== WHAT THE EXERCISE ASKS ==
Lines from the one containing "has width=947, height=2048." through the end of the data below are to be transcribed exactly; leave out all others.
==== WORKING DATA ====
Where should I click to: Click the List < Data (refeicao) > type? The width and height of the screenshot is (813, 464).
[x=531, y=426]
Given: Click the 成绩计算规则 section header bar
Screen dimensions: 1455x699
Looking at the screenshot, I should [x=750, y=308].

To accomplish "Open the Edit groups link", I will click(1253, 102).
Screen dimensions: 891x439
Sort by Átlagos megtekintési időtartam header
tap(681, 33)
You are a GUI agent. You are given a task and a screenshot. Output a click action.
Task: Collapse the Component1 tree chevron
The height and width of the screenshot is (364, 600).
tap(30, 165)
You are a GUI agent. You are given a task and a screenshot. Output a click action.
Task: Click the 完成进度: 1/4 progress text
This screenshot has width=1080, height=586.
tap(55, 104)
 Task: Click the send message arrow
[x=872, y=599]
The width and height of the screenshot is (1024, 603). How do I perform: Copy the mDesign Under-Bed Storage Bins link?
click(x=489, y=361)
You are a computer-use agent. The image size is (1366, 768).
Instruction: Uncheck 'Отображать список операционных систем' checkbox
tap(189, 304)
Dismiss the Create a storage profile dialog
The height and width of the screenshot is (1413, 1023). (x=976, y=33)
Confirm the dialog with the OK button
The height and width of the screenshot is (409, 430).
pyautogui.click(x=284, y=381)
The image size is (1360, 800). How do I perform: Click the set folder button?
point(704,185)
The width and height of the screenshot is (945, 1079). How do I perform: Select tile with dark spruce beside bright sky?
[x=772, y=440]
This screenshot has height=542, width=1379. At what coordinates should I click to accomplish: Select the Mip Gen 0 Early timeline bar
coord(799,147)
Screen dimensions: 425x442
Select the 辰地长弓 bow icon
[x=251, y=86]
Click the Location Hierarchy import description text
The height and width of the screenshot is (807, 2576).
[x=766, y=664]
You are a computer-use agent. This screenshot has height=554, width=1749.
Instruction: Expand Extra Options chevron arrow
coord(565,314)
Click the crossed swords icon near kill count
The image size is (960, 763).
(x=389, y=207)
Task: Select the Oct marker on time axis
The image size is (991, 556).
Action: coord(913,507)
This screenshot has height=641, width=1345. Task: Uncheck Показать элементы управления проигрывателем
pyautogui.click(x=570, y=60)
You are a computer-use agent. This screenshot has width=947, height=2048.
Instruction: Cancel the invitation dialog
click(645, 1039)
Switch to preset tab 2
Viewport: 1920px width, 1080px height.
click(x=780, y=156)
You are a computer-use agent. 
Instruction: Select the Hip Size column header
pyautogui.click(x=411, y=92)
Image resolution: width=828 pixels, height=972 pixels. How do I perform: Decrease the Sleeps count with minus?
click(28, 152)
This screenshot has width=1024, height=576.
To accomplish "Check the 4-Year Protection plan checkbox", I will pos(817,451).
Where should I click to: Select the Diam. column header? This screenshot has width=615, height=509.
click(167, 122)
====
== TASK OUTPUT ==
You are a computer-use agent. This screenshot has width=947, height=2048.
Instruction: Cancel the invitation dialog
click(645, 1039)
Switch to preset tab 2
Viewport: 1920px width, 1080px height.
click(x=780, y=156)
You are a computer-use agent. 
Instruction: Select the Hip Size column header
pyautogui.click(x=411, y=92)
Image resolution: width=828 pixels, height=972 pixels. How do I perform: Decrease the Sleeps count with minus?
click(28, 152)
This screenshot has width=1024, height=576.
To accomplish "Check the 4-Year Protection plan checkbox", I will pos(817,451).
Where should I click to: Select the Diam. column header? This screenshot has width=615, height=509.
click(167, 122)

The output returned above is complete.